Wyoming State Energy Office
Wyoming Energy Conservation Improvement Program
Wyoming Energy Conservation Improvement Program

E/S3 literally "wrote the book" on energy performance contracting (EPC) for Wyoming when we developed and managed the original state program under a multi-year contract with the State Energy Office. This program was designed by E/S3 to reduce risks for facility owners by providing substantial support from E/S3 as an independent third-party resource through the State Energy Office.
The first phase of this contract entailed management of the program development process, authoring the Program Manual and developing contract documents. A major component of program development was creating a defined process and reporting structure for Investment Grade Audits.
E/S3's program development effort pioneered a process that made Wyoming one of the first states to select and manage a group of pre-qualified ESCos that agreed to be bound by the program’s requirements. Accomplishing this at the state level helped ensure compliance by the ESCos and simplified the process for owners in choosing a contractor.
E/S3 was also responsible for performing program outreach state-wide and providing services to public and non-profit facility owners over the four-year term of our contract including:
- Providing education for facility owners on EPC and the state program.
- Performing feasibility studies and identification of potential conservation measures.
- Preparing solicitations of interest from the program’s prequalified ESCos.
- Evaluating ESCo responses to solicitations and facilitating ESCo interviews for the owner.
- Providing guidance to the owner for negotiations with the ESCo.
- Preparing the Investment Grade Audit Contract for execution by the owner and ESCo.
- Preparing the Energy Performance Contract for execution.
- Reviewing Investment Grade Audits and Project Proposals for consistency with the client’s goals, technical and financial reasonableness, and compliance with the program.
- Monitoring project construction.
- Reviewing measurement and verification reports.
- Making presentations to elected officials.

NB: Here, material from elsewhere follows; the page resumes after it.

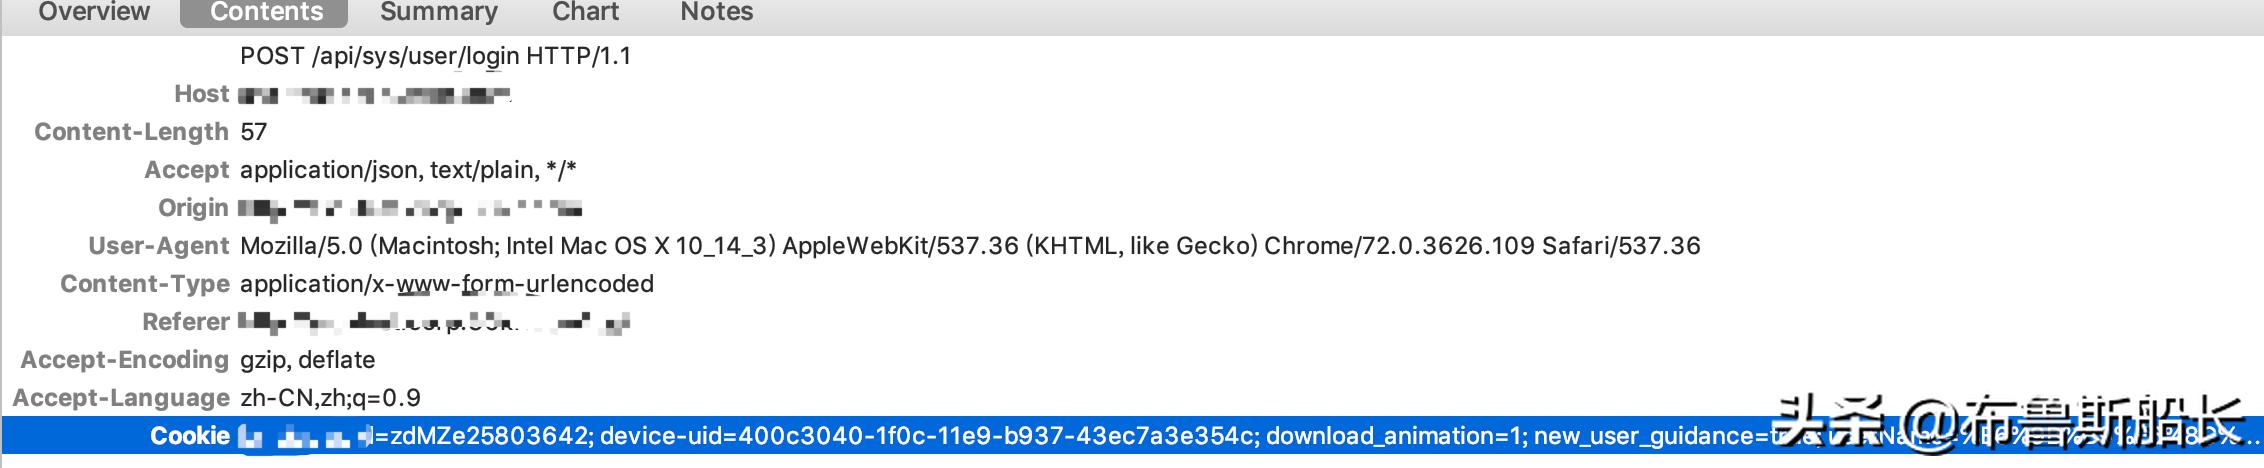Select the application/x-www-form-urlencoded value
2264x468 pixels.
coord(446,284)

Wyoming is mostly rural and can even be called “frontier” in a lot of areas. This makes smaller individual project opportunities not so attractive to ESCos and results in higher costs to the owners for such things as ESCo project management and subcontractors. In many cases small projects were not attractive to either party for these reasons.
Under E/S3’s program management the WYECIP pioneered the “bundling” of projects with different government entities in the same geographical area. In practice, the different entities would agree on a single ESCo for all projects, through a solicitation and interview process guided by E/S3, and then each would enter into a contract with that ESCo. The selected ESCo was awarded projects with an aggregate size large enough to be attractive from a business perspective and government entities realized benefits from the lower costs to the ESCo and economies of scale.
Under the WYECIP, E/S3 provided services to three community colleges, four Counties, eleven Cities and Towns and two K-12 Public School Districts representing a total of more than 5.8 million square feet and resulting in five energy performance contract projects representing more than $11.5 million in improvements implemented. Close monitoring of contract requirements by E/S3 on behalf of facility owners, particularly those related to cost control and billing, resulted in construction cost savings for owners amounting to several hundred thousand dollars.
The remainder of the audits resulted in over $18 million worth of identified energy improvement projects that met the requirements for obtaining grants for construction under the American Recovery and Reinvestment Act of 2009 (ARRA) allowing owners to complete projects using traditional procurements, avoiding the higher cost of energy performance contracts.

Original language, processes, and other elements created by E/S3 for
the program's Request for Proposals, reporting requirements, contract documents and measurement and verification of savings have been adopted by other state programs as models for their own ESCo
pre-qualification and statewide EPC programs.